■ What you should do ■
Look below and pull out each line with the word "will".

Stored records
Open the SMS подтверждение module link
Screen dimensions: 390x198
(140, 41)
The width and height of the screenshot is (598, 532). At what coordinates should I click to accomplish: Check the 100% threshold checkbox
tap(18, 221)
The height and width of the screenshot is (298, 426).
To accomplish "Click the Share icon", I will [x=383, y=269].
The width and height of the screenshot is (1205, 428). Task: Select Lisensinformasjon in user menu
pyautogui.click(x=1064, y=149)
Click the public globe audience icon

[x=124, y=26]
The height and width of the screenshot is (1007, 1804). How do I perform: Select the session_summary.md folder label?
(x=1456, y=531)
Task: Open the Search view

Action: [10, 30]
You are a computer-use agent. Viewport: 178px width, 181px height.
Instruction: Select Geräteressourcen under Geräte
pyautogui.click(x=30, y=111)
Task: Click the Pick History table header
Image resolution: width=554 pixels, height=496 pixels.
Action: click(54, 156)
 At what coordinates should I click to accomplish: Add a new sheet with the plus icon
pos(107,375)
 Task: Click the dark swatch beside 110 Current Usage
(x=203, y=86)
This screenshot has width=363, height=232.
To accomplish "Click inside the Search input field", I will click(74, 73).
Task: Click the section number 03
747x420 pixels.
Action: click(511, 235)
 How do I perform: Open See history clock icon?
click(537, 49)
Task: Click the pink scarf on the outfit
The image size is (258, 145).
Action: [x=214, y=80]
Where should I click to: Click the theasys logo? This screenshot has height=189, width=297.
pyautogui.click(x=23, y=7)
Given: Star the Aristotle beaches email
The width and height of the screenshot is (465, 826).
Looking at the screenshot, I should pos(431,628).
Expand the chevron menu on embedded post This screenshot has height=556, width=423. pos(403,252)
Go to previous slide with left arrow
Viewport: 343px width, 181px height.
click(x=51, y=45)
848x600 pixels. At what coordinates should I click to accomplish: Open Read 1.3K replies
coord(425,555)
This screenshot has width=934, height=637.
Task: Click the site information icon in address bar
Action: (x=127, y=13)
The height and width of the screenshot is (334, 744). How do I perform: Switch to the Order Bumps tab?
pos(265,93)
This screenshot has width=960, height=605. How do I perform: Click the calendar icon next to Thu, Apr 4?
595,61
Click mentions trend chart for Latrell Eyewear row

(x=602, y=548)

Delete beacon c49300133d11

■ Answer to the exercise ■
To accomplish "Click the Share icon", I will [x=383, y=269].
To accomplish "Click inside the Search input field", I will click(74, 73).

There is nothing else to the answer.